= YOUR TASK =
When you respond, write out each entry exactly as it stands.
┌─ INFORMATION
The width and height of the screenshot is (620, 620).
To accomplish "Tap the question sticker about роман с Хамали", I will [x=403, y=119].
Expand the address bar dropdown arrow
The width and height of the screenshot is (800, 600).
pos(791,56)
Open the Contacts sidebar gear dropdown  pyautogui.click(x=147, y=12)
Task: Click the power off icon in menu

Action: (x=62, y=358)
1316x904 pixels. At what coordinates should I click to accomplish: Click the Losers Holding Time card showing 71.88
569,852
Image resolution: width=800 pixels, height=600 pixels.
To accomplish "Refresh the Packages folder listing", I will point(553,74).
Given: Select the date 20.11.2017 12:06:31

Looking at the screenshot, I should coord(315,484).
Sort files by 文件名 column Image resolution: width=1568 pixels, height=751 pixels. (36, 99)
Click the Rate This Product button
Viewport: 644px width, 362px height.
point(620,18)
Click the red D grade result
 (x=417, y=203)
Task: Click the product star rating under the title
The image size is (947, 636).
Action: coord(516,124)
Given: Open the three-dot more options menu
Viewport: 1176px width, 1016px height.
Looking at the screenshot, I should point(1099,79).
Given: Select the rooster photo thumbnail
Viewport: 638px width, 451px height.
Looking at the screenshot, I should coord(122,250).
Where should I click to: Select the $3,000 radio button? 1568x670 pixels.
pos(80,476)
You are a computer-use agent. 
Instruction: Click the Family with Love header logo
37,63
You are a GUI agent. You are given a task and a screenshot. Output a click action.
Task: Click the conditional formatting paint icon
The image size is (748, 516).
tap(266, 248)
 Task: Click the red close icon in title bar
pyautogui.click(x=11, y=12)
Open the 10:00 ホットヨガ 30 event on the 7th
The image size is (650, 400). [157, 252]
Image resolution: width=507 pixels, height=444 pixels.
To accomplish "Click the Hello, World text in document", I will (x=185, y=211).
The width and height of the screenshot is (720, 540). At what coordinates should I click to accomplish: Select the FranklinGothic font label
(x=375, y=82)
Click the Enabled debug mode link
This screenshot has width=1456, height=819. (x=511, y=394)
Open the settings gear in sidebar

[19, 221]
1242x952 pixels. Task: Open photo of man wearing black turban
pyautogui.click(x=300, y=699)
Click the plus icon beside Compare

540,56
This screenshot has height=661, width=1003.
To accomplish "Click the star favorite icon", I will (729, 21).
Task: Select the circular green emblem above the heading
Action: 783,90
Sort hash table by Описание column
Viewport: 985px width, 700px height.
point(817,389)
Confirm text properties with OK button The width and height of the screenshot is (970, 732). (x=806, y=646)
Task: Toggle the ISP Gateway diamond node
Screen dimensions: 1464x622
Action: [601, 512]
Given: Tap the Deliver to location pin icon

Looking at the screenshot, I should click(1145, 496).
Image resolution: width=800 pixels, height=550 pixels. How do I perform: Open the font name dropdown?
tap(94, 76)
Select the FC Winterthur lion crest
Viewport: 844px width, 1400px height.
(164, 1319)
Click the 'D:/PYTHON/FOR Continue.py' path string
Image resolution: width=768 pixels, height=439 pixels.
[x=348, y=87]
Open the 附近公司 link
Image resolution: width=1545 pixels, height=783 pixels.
└─
= RESULT OF THE TASK =
The width and height of the screenshot is (620, 620).
To accomplish "Tap the question sticker about роман с Хамали", I will [x=403, y=119].
Expand the address bar dropdown arrow
The width and height of the screenshot is (800, 600).
pos(791,56)
Open the Contacts sidebar gear dropdown  pyautogui.click(x=147, y=12)
Task: Click the power off icon in menu

Action: (x=62, y=358)
1316x904 pixels. At what coordinates should I click to accomplish: Click the Losers Holding Time card showing 71.88
569,852
Image resolution: width=800 pixels, height=600 pixels.
To accomplish "Refresh the Packages folder listing", I will point(553,74).
Given: Select the date 20.11.2017 12:06:31

Looking at the screenshot, I should coord(315,484).
Sort files by 文件名 column Image resolution: width=1568 pixels, height=751 pixels. (36, 99)
Click the Rate This Product button
Viewport: 644px width, 362px height.
point(620,18)
Click the red D grade result
 (x=417, y=203)
Task: Click the product star rating under the title
The image size is (947, 636).
Action: coord(516,124)
Given: Open the three-dot more options menu
Viewport: 1176px width, 1016px height.
Looking at the screenshot, I should point(1099,79).
Given: Select the rooster photo thumbnail
Viewport: 638px width, 451px height.
Looking at the screenshot, I should coord(122,250).
Where should I click to: Select the $3,000 radio button? 1568x670 pixels.
pos(80,476)
You are a computer-use agent. 
Instruction: Click the Family with Love header logo
37,63
You are a GUI agent. You are given a task and a screenshot. Output a click action.
Task: Click the conditional formatting paint icon
The image size is (748, 516).
tap(266, 248)
 Task: Click the red close icon in title bar
pyautogui.click(x=11, y=12)
Open the 10:00 ホットヨガ 30 event on the 7th
The image size is (650, 400). [157, 252]
Image resolution: width=507 pixels, height=444 pixels.
To accomplish "Click the Hello, World text in document", I will (x=185, y=211).
The width and height of the screenshot is (720, 540). At what coordinates should I click to accomplish: Select the FranklinGothic font label
(x=375, y=82)
Click the Enabled debug mode link
This screenshot has width=1456, height=819. (x=511, y=394)
Open the settings gear in sidebar

[19, 221]
1242x952 pixels. Task: Open photo of man wearing black turban
pyautogui.click(x=300, y=699)
Click the plus icon beside Compare

540,56
This screenshot has height=661, width=1003.
To accomplish "Click the star favorite icon", I will (729, 21).
Task: Select the circular green emblem above the heading
Action: 783,90
Sort hash table by Описание column
Viewport: 985px width, 700px height.
point(817,389)
Confirm text properties with OK button The width and height of the screenshot is (970, 732). (x=806, y=646)
Task: Toggle the ISP Gateway diamond node
Screen dimensions: 1464x622
Action: [601, 512]
Given: Tap the Deliver to location pin icon

Looking at the screenshot, I should click(1145, 496).
Image resolution: width=800 pixels, height=550 pixels. How do I perform: Open the font name dropdown?
tap(94, 76)
Select the FC Winterthur lion crest
Viewport: 844px width, 1400px height.
(164, 1319)
Click the 'D:/PYTHON/FOR Continue.py' path string
Image resolution: width=768 pixels, height=439 pixels.
[x=348, y=87]
Open the 附近公司 link
Image resolution: width=1545 pixels, height=783 pixels.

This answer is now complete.